## [Problems to work on]
1) Transcribe the part of the bike route description starting with "Bicycle Route Description" and going on through "from Le Somail.".
2) Name every canal and river mentioned in the bike route description.

-- START OF Reading passage --

You can move the map above, zoom in or out, and make it fullscreen.

To rotate map press and hold down Shift + Alt + Left Mouse Button.

If map does not show, please clear your cookies and browser cache or history: reload page after that and map should show up.  This is common with Ipad.

 

Canal Du Midi Bike Route Map / carte Itineraire Velo:

Canal de la Jonction & Canal de la Robine

 

Distance: 15 Km  Very easy ride following the Canal de la Jonction to the Aude River.  Crossing the Aude river is a bit tough.  After that follow the Canal de la Robine all the way to the center of Narbonne.  Unpaved towpaths but in excellent condition.  One can also choose to ride on paved road next to the canal at some points, as car traffic is very low here.

 

Bicycle Route Description

 

Canal de la Jonction

 

canal de la jonction

Picture 1.  Turn right to follow Canal de la Jonction to Narbonne.  This is if you come from Le Somail.

 

0,0 Km At the junction of the Canal Du Midi and the Canal de la Jonction, head south towards Narbonne.  See picture 1.  Stay on the right bank (west bank).

3,0 Km Pass through the village of Salleles d'Aude and continue straight.  No need to change side of the canal.

4,9 Km Continue straight until you get to the Écluse de Gailhousty.  Now things will get a bit complicated!

 

Crossing the Aude River by bike when coming from the Canal Du Midi:

 

When you get to the Écluse de Gailhousty, cross the bridge to the other side of the canal.   After the bridge, turn right onto a small dirt road behind the building.  Cycle a few meters and look for a very small single track going of into the woods on your left.  Follow this single track to get to the railroad.  Join the railroad and use its bridge (made by Eiffel) to cross over the Aude River.  Once across the river, get off the train track and rejoin the towpath along the Canal de la Robine heading south.  See picture 2 below.   They say that the railroad bridge is not used by trains going at high speeds, which I cannot really confirm.  There are a few factories in the area that are still serviced by this line, as can be seen on google earth.

-- END OF Reading passage --
-- START OF Given information --

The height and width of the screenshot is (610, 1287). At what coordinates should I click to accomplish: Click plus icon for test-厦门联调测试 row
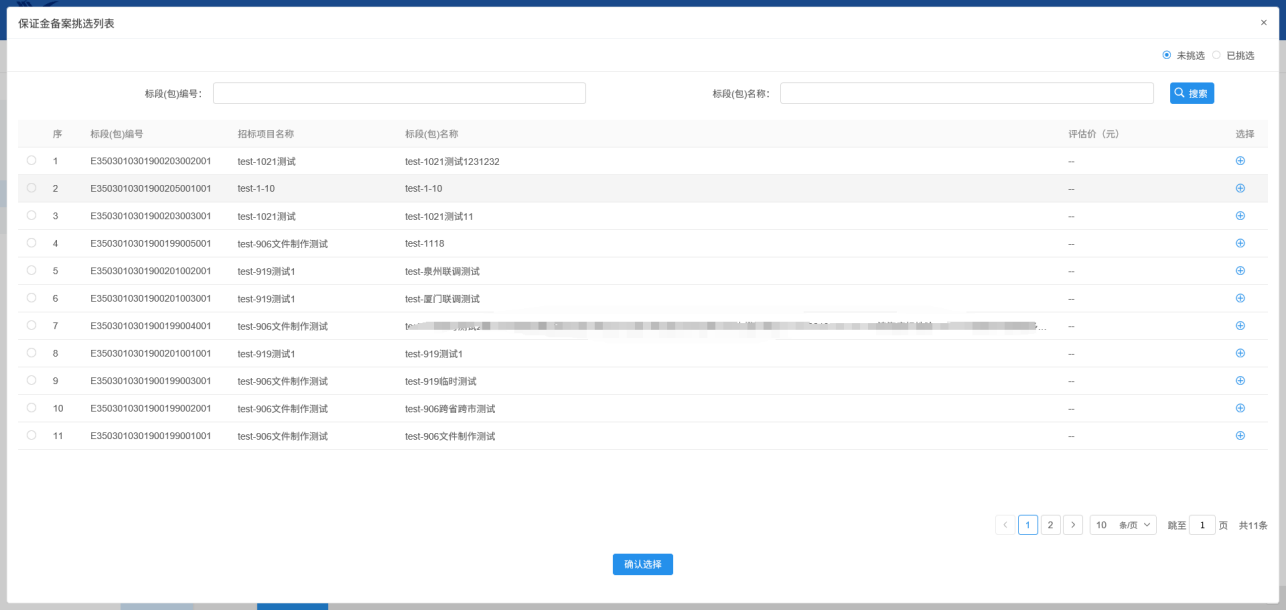pos(1240,298)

-- END OF Given information --

## [Expected results]
1)
Bicycle Route Description

 

Canal de la Jonction

 

canal de la jonction

Picture 1.  Turn right to follow Canal de la Jonction to Narbonne.  This is if you come from Le Somail.

2)
Canal Du Midi
Canal de la Jonction
Canal de la Robine
Aude River